Problem requirements:
The entries should be restated word for word.

----------

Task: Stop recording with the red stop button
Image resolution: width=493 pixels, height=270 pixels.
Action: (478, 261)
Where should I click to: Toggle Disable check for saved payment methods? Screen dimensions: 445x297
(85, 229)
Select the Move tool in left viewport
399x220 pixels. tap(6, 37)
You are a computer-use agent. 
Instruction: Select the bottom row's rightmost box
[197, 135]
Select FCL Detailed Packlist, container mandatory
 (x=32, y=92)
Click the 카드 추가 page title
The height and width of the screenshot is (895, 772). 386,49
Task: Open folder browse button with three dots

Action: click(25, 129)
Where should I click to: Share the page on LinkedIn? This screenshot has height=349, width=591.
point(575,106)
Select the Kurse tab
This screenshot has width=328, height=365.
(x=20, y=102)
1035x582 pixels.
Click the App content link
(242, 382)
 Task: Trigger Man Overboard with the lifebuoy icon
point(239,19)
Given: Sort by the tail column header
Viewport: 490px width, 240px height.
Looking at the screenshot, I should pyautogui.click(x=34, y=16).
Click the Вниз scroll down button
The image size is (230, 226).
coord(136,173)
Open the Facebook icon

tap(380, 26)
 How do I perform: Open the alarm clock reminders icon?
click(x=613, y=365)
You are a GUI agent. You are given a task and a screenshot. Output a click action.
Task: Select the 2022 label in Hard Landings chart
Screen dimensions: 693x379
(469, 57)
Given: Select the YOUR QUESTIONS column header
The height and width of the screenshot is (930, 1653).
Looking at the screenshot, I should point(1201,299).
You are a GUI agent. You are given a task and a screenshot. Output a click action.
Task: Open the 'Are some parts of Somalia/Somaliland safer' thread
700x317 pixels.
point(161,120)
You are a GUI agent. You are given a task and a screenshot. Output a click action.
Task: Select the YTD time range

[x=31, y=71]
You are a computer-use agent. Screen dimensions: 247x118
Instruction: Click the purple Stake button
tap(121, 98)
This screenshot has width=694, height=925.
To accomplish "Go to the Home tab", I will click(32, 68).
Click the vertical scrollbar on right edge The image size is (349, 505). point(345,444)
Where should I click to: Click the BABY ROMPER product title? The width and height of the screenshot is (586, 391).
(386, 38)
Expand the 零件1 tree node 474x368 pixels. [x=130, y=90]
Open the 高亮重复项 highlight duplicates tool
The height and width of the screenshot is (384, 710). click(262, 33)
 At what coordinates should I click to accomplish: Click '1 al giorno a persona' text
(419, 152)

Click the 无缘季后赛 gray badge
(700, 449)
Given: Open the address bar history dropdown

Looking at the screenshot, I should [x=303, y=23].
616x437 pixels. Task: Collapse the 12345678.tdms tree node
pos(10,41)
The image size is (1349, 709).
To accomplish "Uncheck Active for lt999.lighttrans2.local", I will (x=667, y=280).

----------

Result for this exercise:
Task: Stop recording with the red stop button
Image resolution: width=493 pixels, height=270 pixels.
Action: (478, 261)
Where should I click to: Toggle Disable check for saved payment methods? Screen dimensions: 445x297
(85, 229)
Select the Move tool in left viewport
399x220 pixels. tap(6, 37)
You are a computer-use agent. 
Instruction: Select the bottom row's rightmost box
[197, 135]
Select FCL Detailed Packlist, container mandatory
 (x=32, y=92)
Click the 카드 추가 page title
The height and width of the screenshot is (895, 772). 386,49
Task: Open folder browse button with three dots

Action: click(25, 129)
Where should I click to: Share the page on LinkedIn? This screenshot has height=349, width=591.
point(575,106)
Select the Kurse tab
This screenshot has width=328, height=365.
(x=20, y=102)
1035x582 pixels.
Click the App content link
(242, 382)
 Task: Trigger Man Overboard with the lifebuoy icon
point(239,19)
Given: Sort by the tail column header
Viewport: 490px width, 240px height.
Looking at the screenshot, I should pyautogui.click(x=34, y=16).
Click the Вниз scroll down button
The image size is (230, 226).
coord(136,173)
Open the Facebook icon

tap(380, 26)
 How do I perform: Open the alarm clock reminders icon?
click(x=613, y=365)
You are a GUI agent. You are given a task and a screenshot. Output a click action.
Task: Select the 2022 label in Hard Landings chart
Screen dimensions: 693x379
(469, 57)
Given: Select the YOUR QUESTIONS column header
The height and width of the screenshot is (930, 1653).
Looking at the screenshot, I should point(1201,299).
You are a GUI agent. You are given a task and a screenshot. Output a click action.
Task: Open the 'Are some parts of Somalia/Somaliland safer' thread
700x317 pixels.
point(161,120)
You are a GUI agent. You are given a task and a screenshot. Output a click action.
Task: Select the YTD time range

[x=31, y=71]
You are a computer-use agent. Screen dimensions: 247x118
Instruction: Click the purple Stake button
tap(121, 98)
This screenshot has width=694, height=925.
To accomplish "Go to the Home tab", I will click(32, 68).
Click the vertical scrollbar on right edge The image size is (349, 505). point(345,444)
Where should I click to: Click the BABY ROMPER product title? The width and height of the screenshot is (586, 391).
(386, 38)
Expand the 零件1 tree node 474x368 pixels. [x=130, y=90]
Open the 高亮重复项 highlight duplicates tool
The height and width of the screenshot is (384, 710). click(262, 33)
 At what coordinates should I click to accomplish: Click '1 al giorno a persona' text
(419, 152)

Click the 无缘季后赛 gray badge
(700, 449)
Given: Open the address bar history dropdown

Looking at the screenshot, I should [x=303, y=23].
616x437 pixels. Task: Collapse the 12345678.tdms tree node
pos(10,41)
The image size is (1349, 709).
To accomplish "Uncheck Active for lt999.lighttrans2.local", I will (x=667, y=280).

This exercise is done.